*** Supplied entries

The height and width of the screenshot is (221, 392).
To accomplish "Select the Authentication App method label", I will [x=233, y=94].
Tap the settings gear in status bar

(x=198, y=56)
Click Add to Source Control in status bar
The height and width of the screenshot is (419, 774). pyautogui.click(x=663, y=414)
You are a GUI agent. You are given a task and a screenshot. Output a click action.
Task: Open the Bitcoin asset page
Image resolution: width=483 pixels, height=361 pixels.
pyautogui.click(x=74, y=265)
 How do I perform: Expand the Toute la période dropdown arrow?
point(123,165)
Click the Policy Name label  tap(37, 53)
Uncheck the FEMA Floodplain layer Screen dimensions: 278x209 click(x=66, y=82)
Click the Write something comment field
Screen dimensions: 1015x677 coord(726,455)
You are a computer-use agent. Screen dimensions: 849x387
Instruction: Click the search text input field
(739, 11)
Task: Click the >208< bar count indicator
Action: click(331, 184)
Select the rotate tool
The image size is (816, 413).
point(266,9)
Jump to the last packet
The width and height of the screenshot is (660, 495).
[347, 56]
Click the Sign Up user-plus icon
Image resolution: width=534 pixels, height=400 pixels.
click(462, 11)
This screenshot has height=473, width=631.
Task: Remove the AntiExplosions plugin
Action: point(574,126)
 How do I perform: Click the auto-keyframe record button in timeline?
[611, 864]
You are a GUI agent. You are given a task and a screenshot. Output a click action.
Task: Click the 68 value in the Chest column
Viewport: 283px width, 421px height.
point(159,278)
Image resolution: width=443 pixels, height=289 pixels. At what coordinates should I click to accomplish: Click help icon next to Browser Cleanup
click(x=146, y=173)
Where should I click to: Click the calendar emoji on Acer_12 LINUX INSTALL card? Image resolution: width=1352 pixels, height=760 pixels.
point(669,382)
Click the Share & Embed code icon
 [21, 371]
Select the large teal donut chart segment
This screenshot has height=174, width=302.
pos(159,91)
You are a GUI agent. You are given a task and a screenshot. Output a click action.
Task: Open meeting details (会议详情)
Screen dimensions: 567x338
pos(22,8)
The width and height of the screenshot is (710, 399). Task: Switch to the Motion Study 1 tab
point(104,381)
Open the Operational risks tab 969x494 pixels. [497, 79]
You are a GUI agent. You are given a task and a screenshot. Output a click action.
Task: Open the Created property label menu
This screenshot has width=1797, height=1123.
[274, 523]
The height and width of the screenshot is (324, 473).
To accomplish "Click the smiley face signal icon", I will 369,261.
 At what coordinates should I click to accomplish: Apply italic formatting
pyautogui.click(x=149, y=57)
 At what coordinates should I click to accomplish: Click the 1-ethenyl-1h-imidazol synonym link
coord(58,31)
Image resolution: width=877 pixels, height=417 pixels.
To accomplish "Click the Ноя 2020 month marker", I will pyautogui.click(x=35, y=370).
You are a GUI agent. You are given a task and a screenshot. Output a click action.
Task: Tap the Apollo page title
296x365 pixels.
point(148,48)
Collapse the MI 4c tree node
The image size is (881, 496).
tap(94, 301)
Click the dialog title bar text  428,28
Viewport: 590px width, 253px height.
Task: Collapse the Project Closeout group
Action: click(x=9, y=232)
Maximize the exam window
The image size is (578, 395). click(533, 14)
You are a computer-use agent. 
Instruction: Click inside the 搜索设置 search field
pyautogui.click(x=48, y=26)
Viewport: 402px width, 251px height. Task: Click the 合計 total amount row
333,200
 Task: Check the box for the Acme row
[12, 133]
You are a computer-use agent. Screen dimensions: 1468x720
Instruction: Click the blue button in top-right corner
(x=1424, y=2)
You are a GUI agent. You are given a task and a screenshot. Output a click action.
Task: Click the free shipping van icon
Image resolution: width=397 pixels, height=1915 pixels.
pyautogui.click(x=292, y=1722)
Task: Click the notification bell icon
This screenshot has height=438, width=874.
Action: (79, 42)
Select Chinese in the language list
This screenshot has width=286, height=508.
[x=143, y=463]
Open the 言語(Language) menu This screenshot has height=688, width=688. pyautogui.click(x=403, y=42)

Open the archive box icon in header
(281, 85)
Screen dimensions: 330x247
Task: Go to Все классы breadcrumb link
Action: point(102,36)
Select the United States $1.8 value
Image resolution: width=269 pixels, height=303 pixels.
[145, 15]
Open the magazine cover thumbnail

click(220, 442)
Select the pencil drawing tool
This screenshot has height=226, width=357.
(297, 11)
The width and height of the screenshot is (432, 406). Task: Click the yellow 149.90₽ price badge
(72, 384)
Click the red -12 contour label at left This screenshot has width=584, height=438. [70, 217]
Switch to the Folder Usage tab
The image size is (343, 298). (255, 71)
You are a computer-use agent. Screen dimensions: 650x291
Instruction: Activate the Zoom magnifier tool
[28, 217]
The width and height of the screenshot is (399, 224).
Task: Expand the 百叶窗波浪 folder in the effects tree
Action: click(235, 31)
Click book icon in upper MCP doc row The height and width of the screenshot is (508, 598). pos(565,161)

******

- Requirement: Search the material above for the word "menu", then copy each line that holds it.

- Solution to the exercise:
Task: Open the Created property label menu
Open the 言語(Language) menu This screenshot has height=688, width=688. pyautogui.click(x=403, y=42)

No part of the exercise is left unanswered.